But, instead of adding to what has already been written upon this subject, I will quote a few words from two writers, whose descriptions are entirely trustworthy: "All that we hear or read of the extent of the Amazons and its tributaries fails to give an idea of its immensity as a whole. One must float for months upon its surface in order to understand how fully water has the mastery over land along its borders. Its watery labyrinth is rather a fresh-water ocean, cut up and divided by land, than a network of rivers. Indeed, this whole valley is an aquatic, not a terrestrial basin."[1]

"This belt... can not be called either land or sea, island or archipelago. It is a veritable labyrinth of streams, canals, gulfs, islands, and lakes, combined in such a fashion as to impress one as to the caprice of man rather than as the work of Nature."[2]

This vast expanse of muddy water, bearing out into the ocean immense quantities of sediment; the pororóca, breaking so violently on the shores, and carrying away the coarser material to the open sea, and burying uprooted forests beneath newly formed land; the rank vegetation of islands and varzea rapidly growing and as rapidly decaying in this most humid of climates; the whole country submerged for a considerable part of the year by the floods of the Amazon—impress one with the probability of such phenomena having been in past ages, and still being, geological agents worthy of study and consideration. Across the mouth of the Amazon, a distance of two hundred miles, and for four hundred miles out at sea, and swept northward by ocean-currents, beds of sandstone and shale are being rapidly deposited from material some of which is transported all the way from the Andes, while in many places dense tropical forests are being slowly buried beneath the fine sediment thrown down by the muddy waters of the great river.

So many random and erroneous statements concerning the pororóca have been made by writers upon Brazil that I take this occasion to refer to and correct some of the most glaring of them.

Prof.
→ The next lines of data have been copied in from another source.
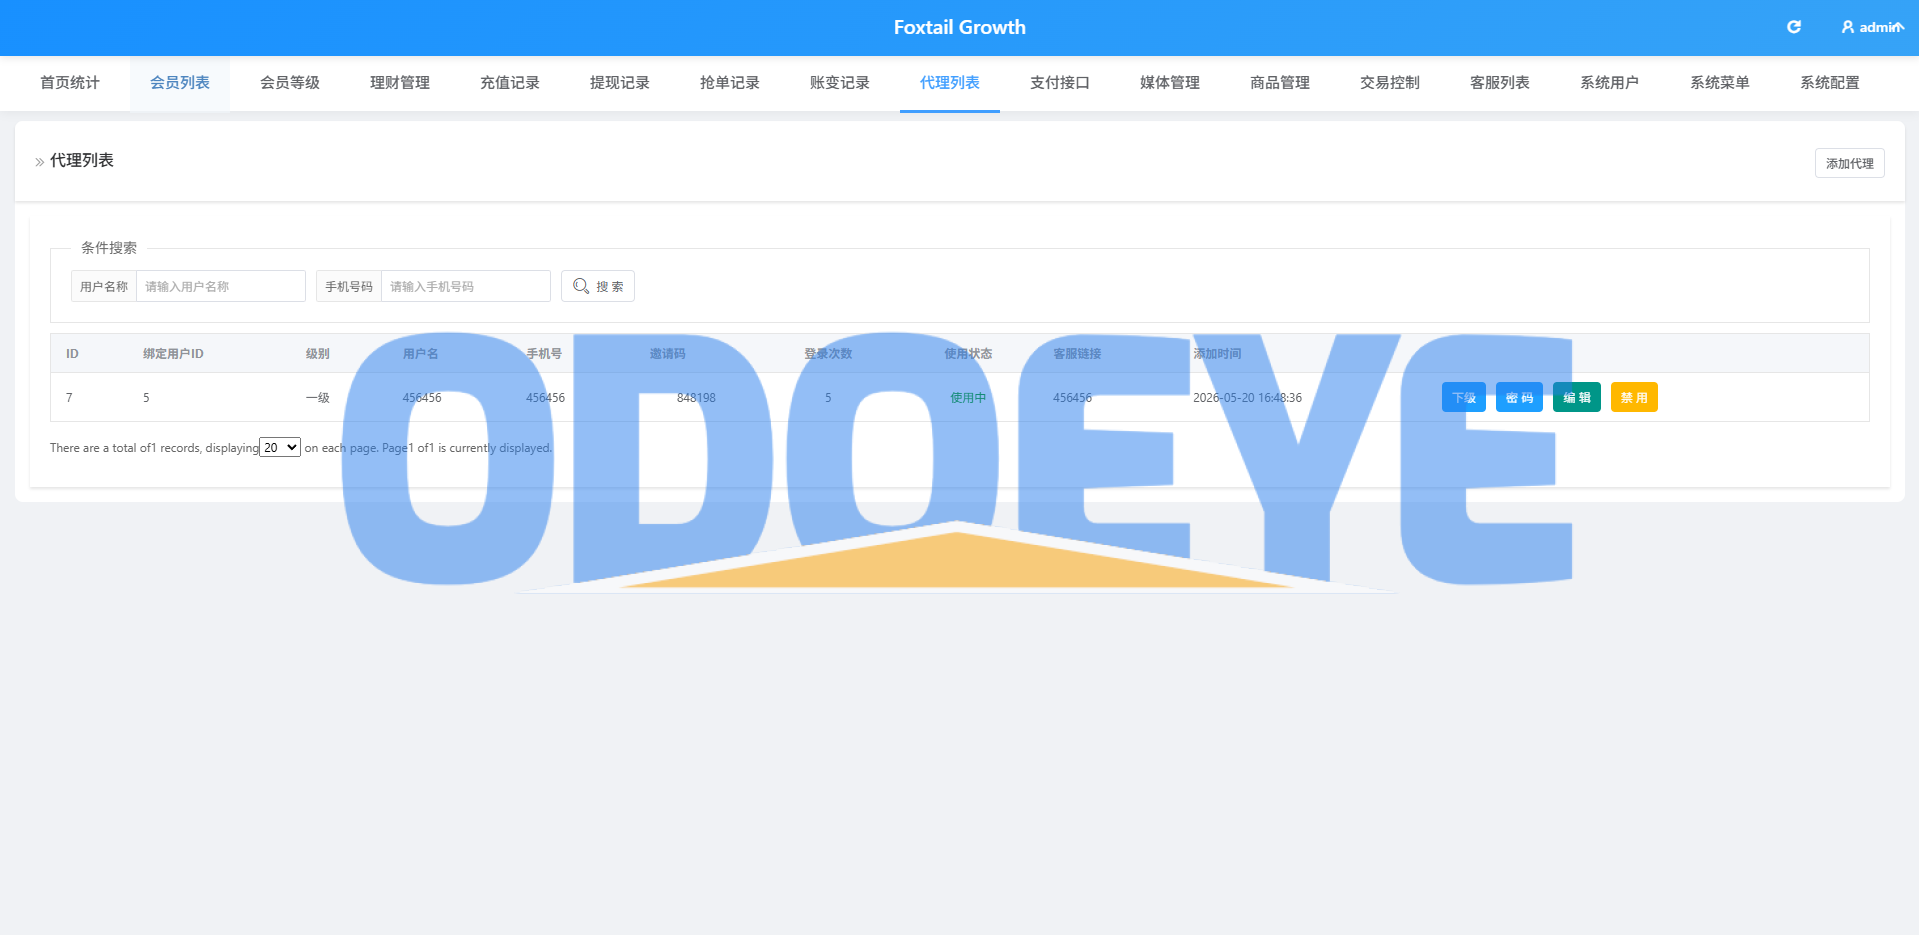This screenshot has height=935, width=1919.
Task: Select the 首页统计 tab
Action: pyautogui.click(x=70, y=83)
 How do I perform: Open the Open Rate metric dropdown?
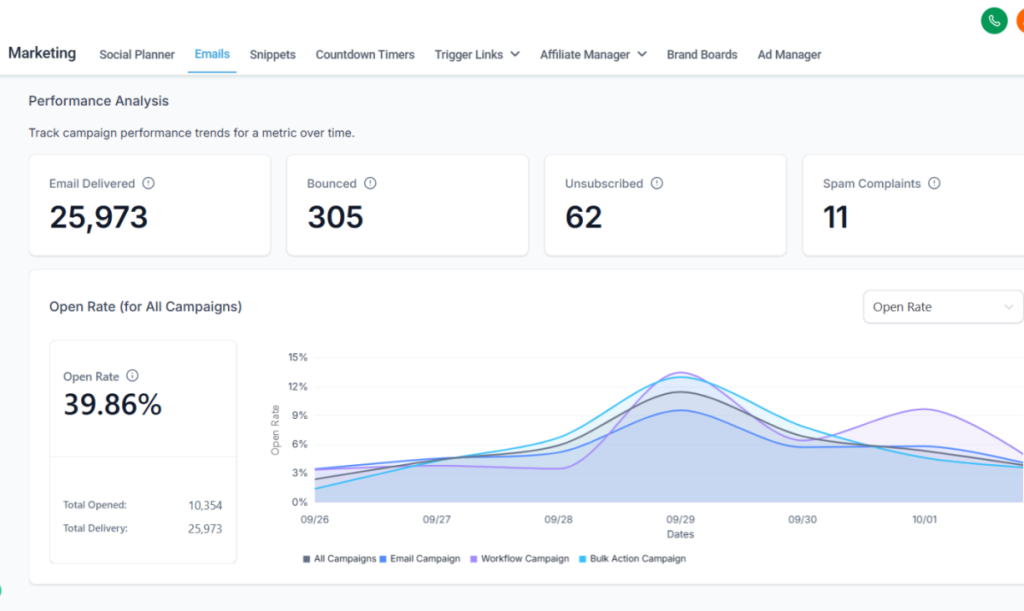point(942,307)
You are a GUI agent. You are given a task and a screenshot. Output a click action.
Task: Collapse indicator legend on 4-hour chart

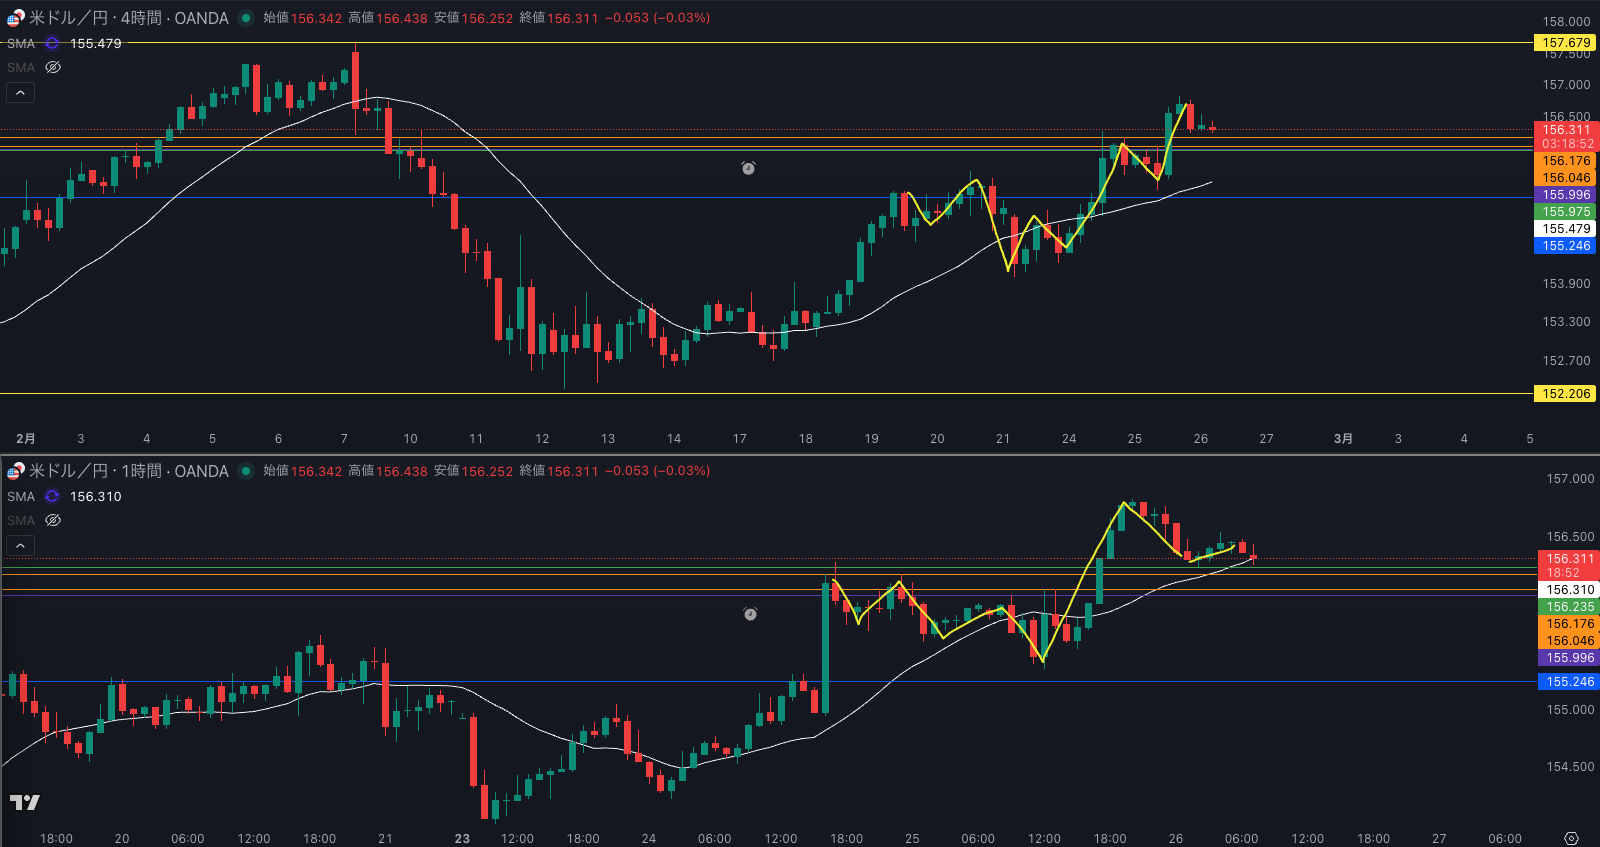click(x=21, y=93)

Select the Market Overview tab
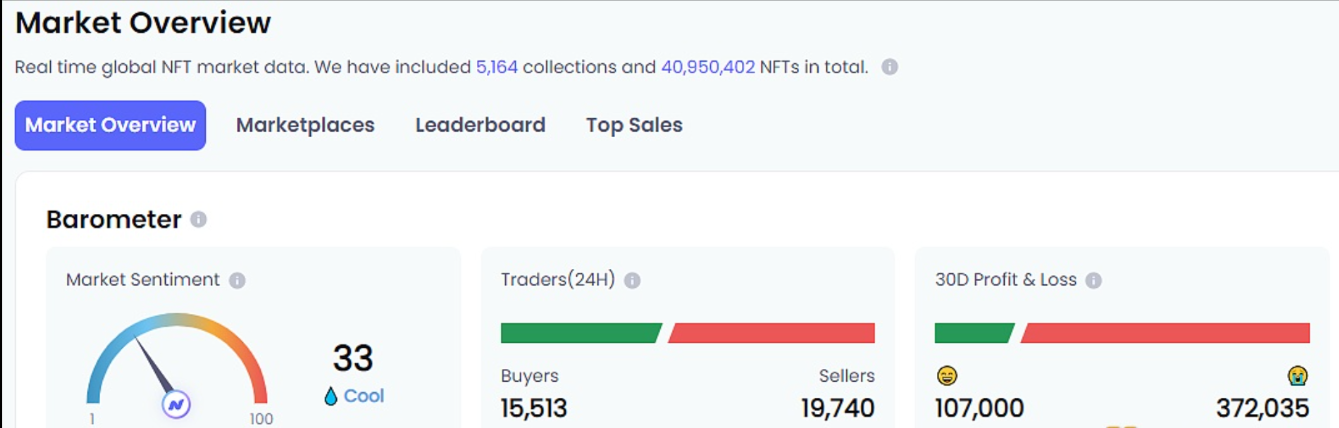110,125
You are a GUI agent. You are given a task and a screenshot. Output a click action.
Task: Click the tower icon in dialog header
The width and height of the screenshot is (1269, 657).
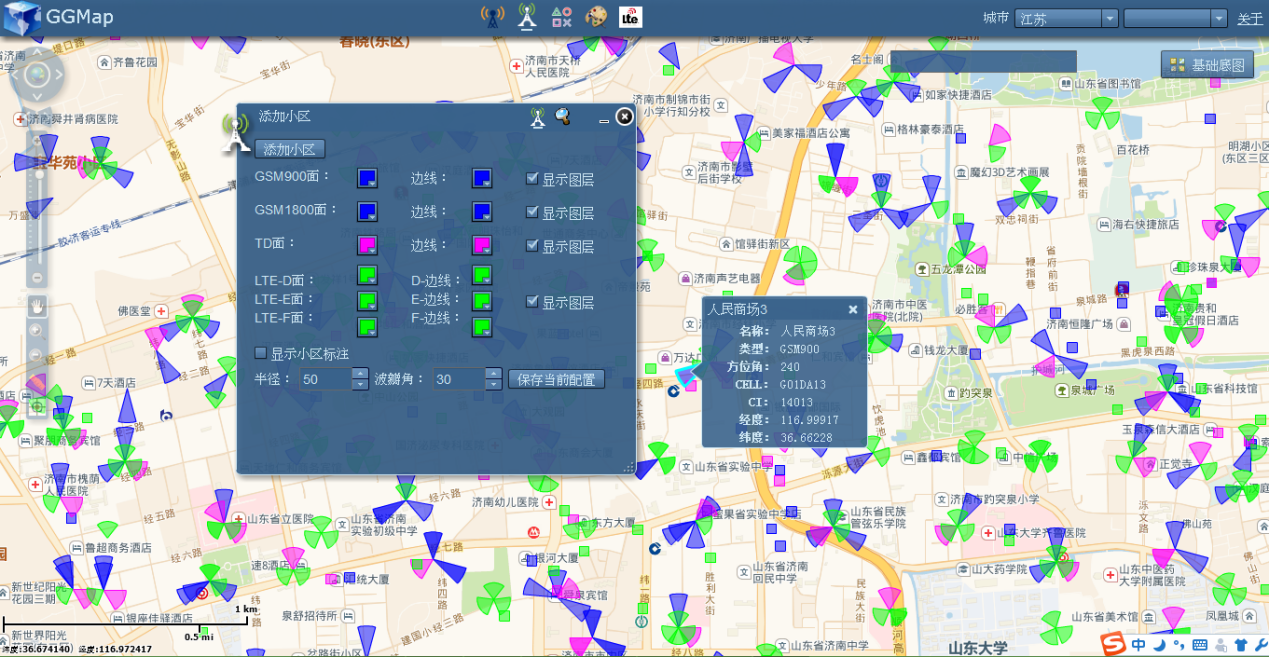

William H. Edwards, who visited the Amazon region in 1846, has made way with it altogether, and says that "no one knows of such terrible phenomena nowadays," although he "inquired of several persons accustomed to piloting in the main channel, and of others long resident in the city of Pará" But, with the exception of a very few who have business relations in that direction, the people of the city of Pará, as a rule, know as little of the northern mouth of the Amazon as they do of the


  1. A Journey in Brazil, by Prof. and Mrs. Louis Agassiz, p. 256.
  2. Major João Martins da Silva Coutinho, in the Bulletin de la Société de Géographie, October, 1867, p. 330.